Equipment means all Equipment, as that term is defined in the Uniform Commercial Code as of the date hereof, of Debtor, including, without limitation, machinery, furniture, furnishings, and fixtures, and any and all goods used or bought for use in or being used or for use in the conduct of Debtor’s business and all goods used or bought for use in Debtor’s business which are not included within the definition of Inventory, and all accessions and additions thereto, replacements therefor, and substitutions therefor, supplies and motor vehicles, by the Debtor of whatsoever name, nature, kind or description, wherever located, and all additions and accessions thereto and replacements or substitutions therefor, and all pro­ceeds thereof and all proceeds of any insurance thereon.
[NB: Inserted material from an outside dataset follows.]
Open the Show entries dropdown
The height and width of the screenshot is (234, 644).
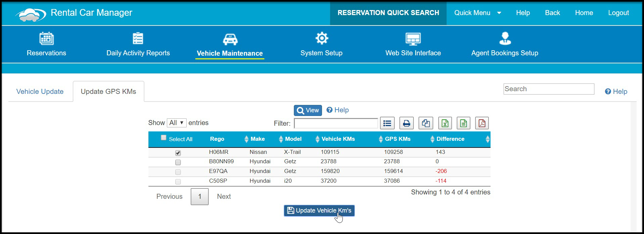pos(177,123)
Inventory means all “Inventory” as that term is defined in the Uniform Commercial Code as of the date hereof, including, without limitation, any and all goods, merchandise or other personal property, wherever located and whether or not in transit which is or may at any time be held for sale or lease, or furnished or to be furnished under any contract of service or held as raw materials, work in process, supplies or materials used or consumed in the Debtor’s business, and all such property the sale or other disposition of which has given rise to Accounts, Chattel Paper, Documents, or Instruments and which has been returned to or repossessed or stopped in transit by the Debtor.

Letter-of-Credit Rights means “Letter-of-Credit Rights” as defined in the Uniform Commercial Code.

Supporting Obligations means “Supporting Obligations” as defined in the Uniform Commercial Code.

Tangible Chattel Paper means “Tangible Chattel Paper” as defined in the Uniform Commercial Code.